Yes, Demerol (meperidine) is a Schedule II controlled substance in the United States, placing it in the same category as morphine, oxycodone, and fentanyl. Schedule II is the most restrictive classification for drugs that still have accepted medical uses, meaning Demerol carries a high potential for abuse that can lead to severe physical or psychological dependence.
What Schedule II Means in Practice
The Drug Enforcement Administration assigns controlled substances to one of five schedules based on three factors: whether the drug has a legitimate medical use, how likely it is to be abused, and how easily it causes dependence. Schedule II sits at the top of the risk scale for drugs that doctors can still prescribe. In practical terms, this means Demerol prescriptions cannot be refilled. Each fill requires a new prescription, and in most states that prescription must be written (not called in) or transmitted electronically with specific security features.
Internationally, meperidine (known outside the U.S. as pethidine) is listed under Schedule I of the United Nations Single Convention on Narcotic Drugs, which imposes the strictest international controls on its production, trade, and distribution.
Why Demerol Is Classified This Way
Demerol is a synthetic opioid that works on the same receptors in the brain as morphine. The FDA describes its abuse liability as “similar to morphine,” though it is a weaker painkiller overall. It takes roughly 75 mg of injected Demerol to match the pain relief of 10 mg of injected morphine. That lower potency doesn’t reduce its addiction risk. The drug produces the same cycle of tolerance and physical dependence seen with other opioids: over time, higher doses are needed to achieve the same effect, and stopping abruptly triggers withdrawal.

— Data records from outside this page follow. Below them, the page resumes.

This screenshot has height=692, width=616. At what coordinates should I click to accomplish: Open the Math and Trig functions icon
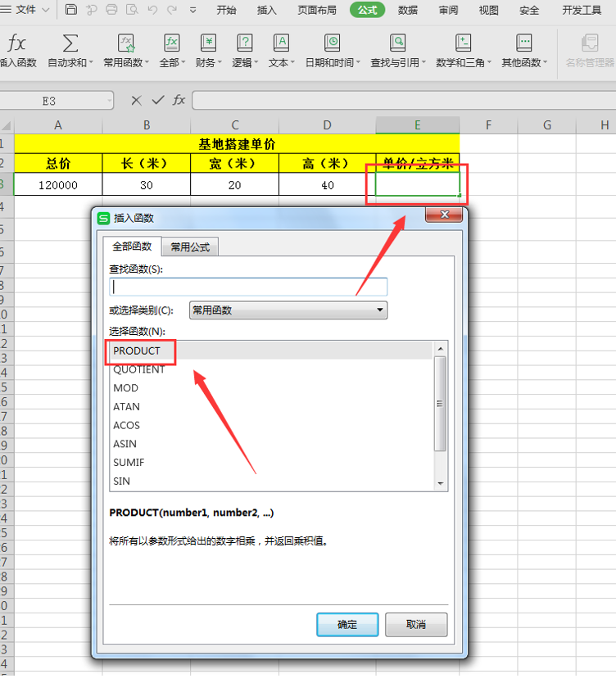[x=463, y=43]
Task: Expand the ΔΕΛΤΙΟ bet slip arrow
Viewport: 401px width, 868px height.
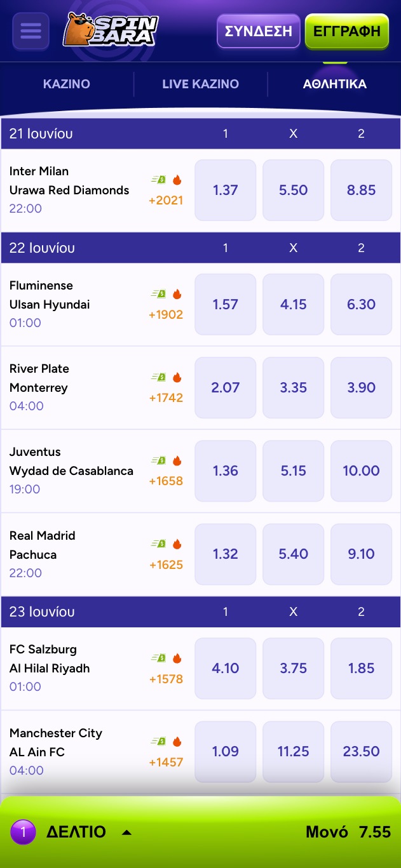Action: coord(126,832)
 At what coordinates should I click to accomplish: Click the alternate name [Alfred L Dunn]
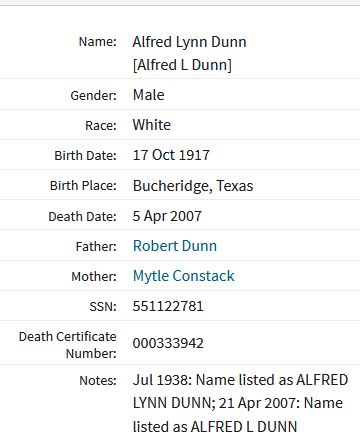pyautogui.click(x=182, y=65)
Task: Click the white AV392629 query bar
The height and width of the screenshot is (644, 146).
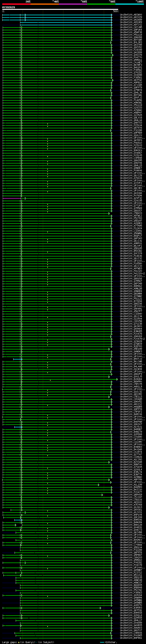Action: [60, 10]
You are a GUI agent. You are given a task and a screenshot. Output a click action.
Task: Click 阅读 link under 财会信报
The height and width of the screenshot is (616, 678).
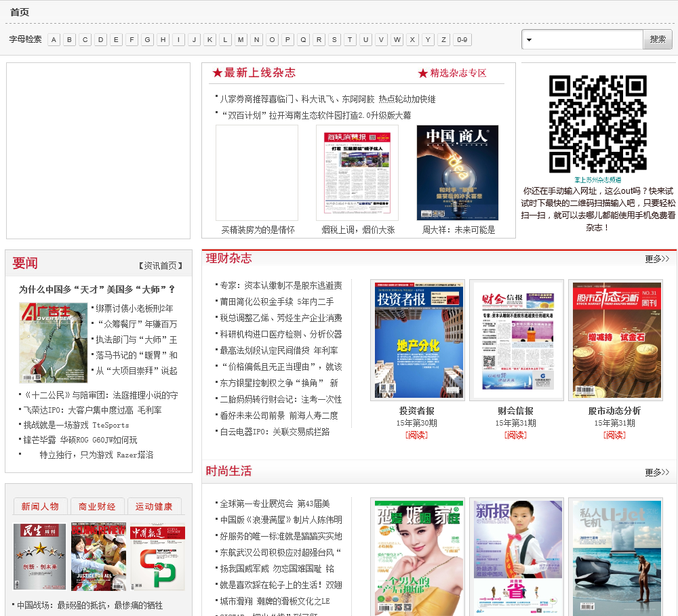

Withdrawal symptoms follow a predictable pattern. Early signs include agitation, anxiety, muscle aches, excessive tearing, sweating, yawning, and insomnia. Later symptoms escalate to abdominal cramping, diarrhea, nausea, vomiting, and dilated pupils. Because of this, opioids used regularly should be tapered gradually rather than stopped all at once.
Risks That Set Demerol Apart From Other Opioids
Demerol carries several risks that are unique among commonly prescribed opioids, which is why its use has declined significantly over the past two decades.

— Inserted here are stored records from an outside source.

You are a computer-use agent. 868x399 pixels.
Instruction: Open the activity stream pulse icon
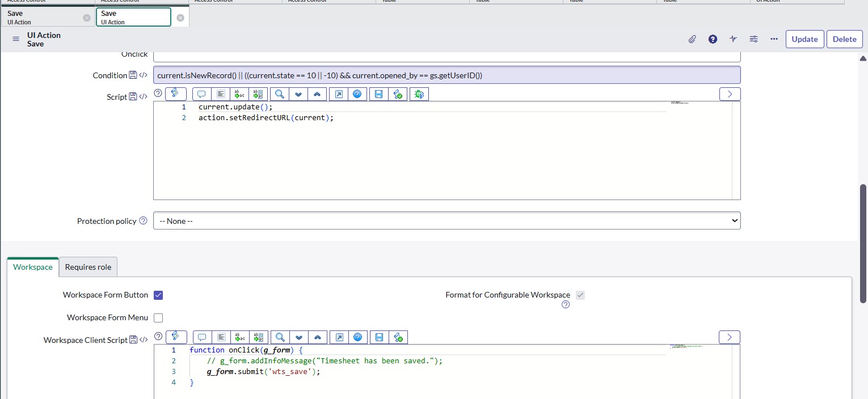pyautogui.click(x=733, y=39)
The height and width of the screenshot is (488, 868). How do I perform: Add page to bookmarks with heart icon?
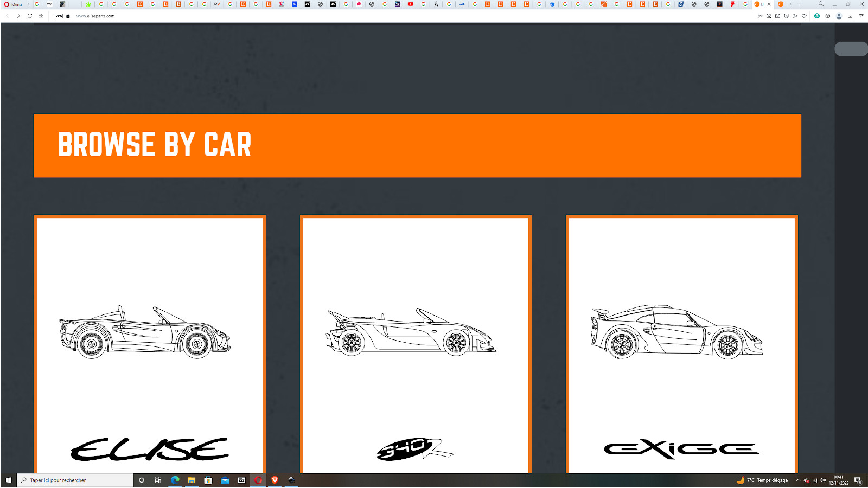(804, 16)
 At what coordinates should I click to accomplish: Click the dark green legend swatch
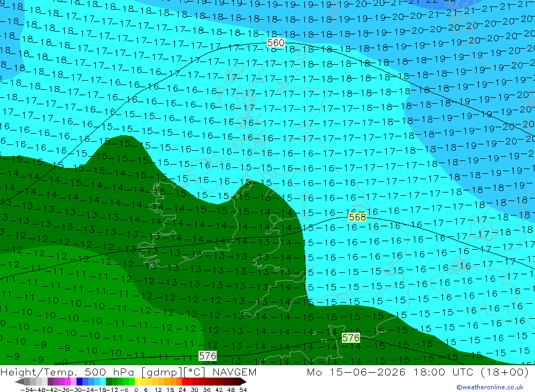109,381
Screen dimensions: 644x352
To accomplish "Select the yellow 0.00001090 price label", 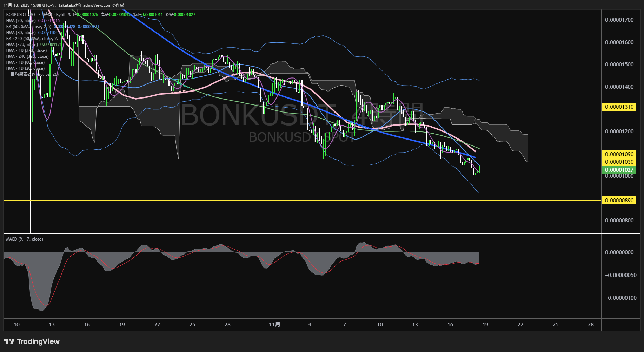I will pyautogui.click(x=619, y=154).
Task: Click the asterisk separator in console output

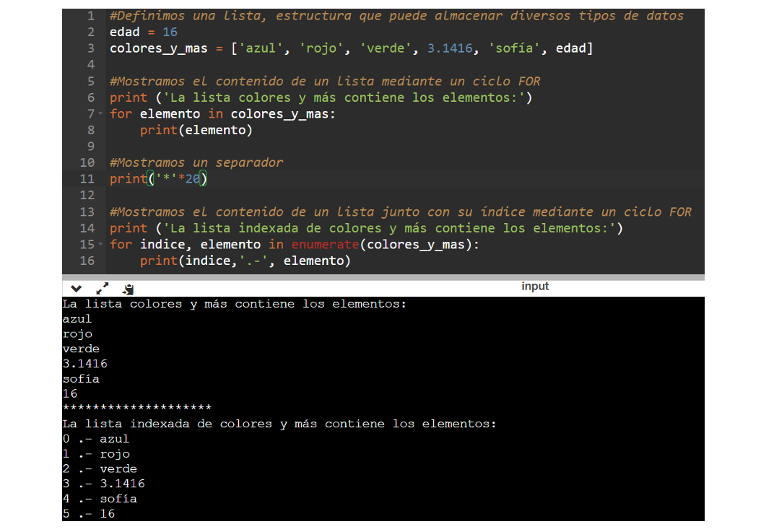Action: click(137, 409)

The biggest concern is a toxic byproduct. When your body breaks down meperidine, it produces a metabolite that can build up and damage the nervous system. This buildup causes symptoms ranging from anxiety and tremors to muscle twitching and full seizures. The standard opioid-reversal treatment does not reverse this specific type of toxicity. In people with kidney problems, this byproduct lingers far longer (its half-life stretches to about 34 hours), making the risk of nerve toxicity much higher. Even people with normal kidney function have experienced seizures at relatively modest doses given over just a few days.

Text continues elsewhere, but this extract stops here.